ML system design

The senior-level interview isn't "implement quicksort" — it's "design the recommendation system for a video app" or "build fraud detection for payments." These open-ended ML system design questions test whether you can turn a vague business goal into a working, scalable ML system. There's a repeatable framework, and this chapter gives it to you, then walks one example end to end.

Why this question exists

It reveals everything a coding puzzle can't: do you ask about requirements before coding? Do you know how to frame an ML problem? Can you reason about data, features, models, serving, scale, and failure? Structure beats brilliance here — a calm, organized walk through the framework impresses far more than jumping to "I'd use a transformer."

The framework (memorize the seven steps)

1. Clarify     →  2. Frame as ML  →  3. Data & labels  →  4. Features
      →  5. Model  →  6. Evaluation (offline + online)  →  7. Serve & scale

1. Clarify requirements (never skip this)

Ask before you design. Interviewers plant ambiguity to see if you probe:

Goal & scale — what business metric? How many users/items/requests per second?
Latency — real-time (<100ms) or batch overnight?
Constraints — cold start? Privacy? Interpretability required? Existing systems?

Don't be confused: jumping to the model is the #1 failure. Spending two minutes on requirements is the single highest-signal thing you can do. Candidates who start with "I'd train a neural net" before knowing the scale or latency budget signal inexperience. Clarify first, always.

2. Frame it as an ML problem

Translate the business goal into a precise ML task:

What is being predicted (the label/target)?
Is it classification, regression, ranking, retrieval, generation?
What's the simplest version that delivers value? (Start there; iterate.)

3. Data & labels

Where does training data come from? What's the label, and how do you get it?
Implicit vs. explicit feedback — a click is implicit and abundant but noisy; a rating is explicit but rare.
Watch for leakage (Chapter 16) and label delay (you learn if a loan defaulted only months later).

4. Features

What signals predict the target? (User features, item features, context, interactions, history.)
Feature freshness — real-time (last click) vs. batch (30-day average) — and the feature store to serve them consistently (Chapter 26).

5. Model

Start with a baseline (popularity, logistic regression) — you must beat it.
Then the appropriate workhorse: gradient boosting for tabular, two-tower/embeddings for retrieval, a neural ranker for ordering.
Justify the choice by the requirements (latency, interpretability, data size), not by what's trendy.

6. Evaluation — offline and online

Offline — the right metric for the task (Chapter 10): AUC/F1 for classification, NDCG/Recall@k for ranking, RMSE for regression.
Online — the A/B test (Chapter 24) on the real business metric. Name your guardrail metrics.
State plainly that offline and online can disagree, and online wins.

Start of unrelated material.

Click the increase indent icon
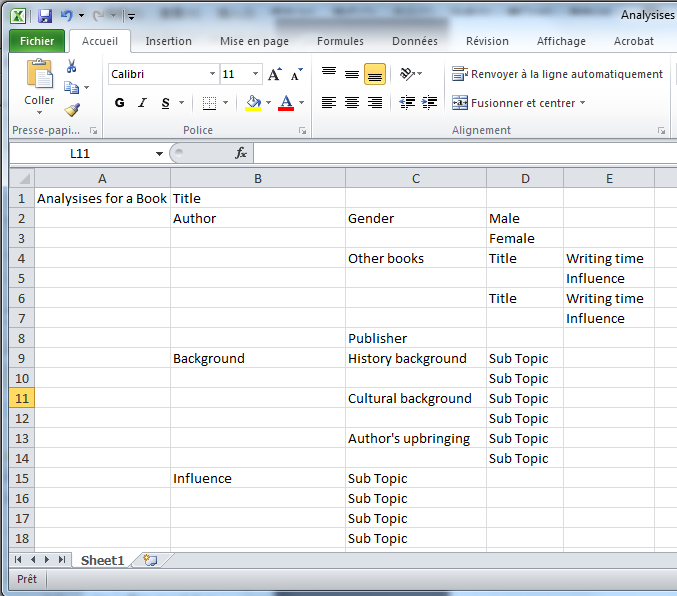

7. Serve, scale & maintain

Online vs. batch serving (Chapter 26); the latency budget decides.
Scale — caching, approximate nearest-neighbor retrieval (HNSW/IVF-PQ), precomputation, the candidate-generation → ranking two-stage pattern.
Monitoring & retraining — drift detection, the retraining trigger, rollback.

A worked example: "Design a news feed ranker"

Watch the framework turn a one-line prompt into a system.

1. Clarify. "Rank articles for each user's home feed. ~10M users, ~100K fresh articles/day, must serve in <150ms, optimize for long-term engagement (not just clicks — avoid clickbait)."

2. Frame. For each (user, article) pair, predict P(meaningful engagement). Then sort each user's candidates by that score. It's ranking, fed by retrieval.

3. Data & labels. Implicit feedback from logs: impressions + clicks + dwell time. Label = "engaged" if click and dwell > N seconds (discourages clickbait). Beware position bias (top items get more clicks regardless of quality) and the feedback loop (we only see labels for what we showed).

4. Features. User: history, topic affinities, demographics, time of day. Article: topic, freshness, source quality, popularity. Interaction: embedding similarity between user and article (Chapter 14). Context: device, session.

5. Model — the two-stage pattern (the standard answer for feeds/recommenders):

100K articles ─► CANDIDATE GENERATION ─► ~500 candidates ─► RANKING ─► top 20
                 (cheap: embedding ANN          (expensive: gradient-boosted
                  retrieval, HNSW/IVF-PQ)         or neural ranker on rich features)

Stage 1 is fast and approximate (narrow millions to hundreds with vector search). Stage 2 is slow and accurate (score the few hundred precisely). This split is how you hit <150ms at scale — and naming it signals real seniority.

6. Evaluation. Offline: NDCG@20, Recall@k on held-out engagement (split by time, not randomly). Online: A/B test on long-term engagement and retention; guardrails on diversity, latency, and complaint rate.

7. Serve & scale. Precompute article embeddings hourly; cache user embeddings; ANN index for stage 1; the ranker behind a low-latency endpoint with a feature store. Monitor for drift; retrain daily on fresh engagement. Cold start: fall back to popularity/ trending for new users and content-based features for new articles.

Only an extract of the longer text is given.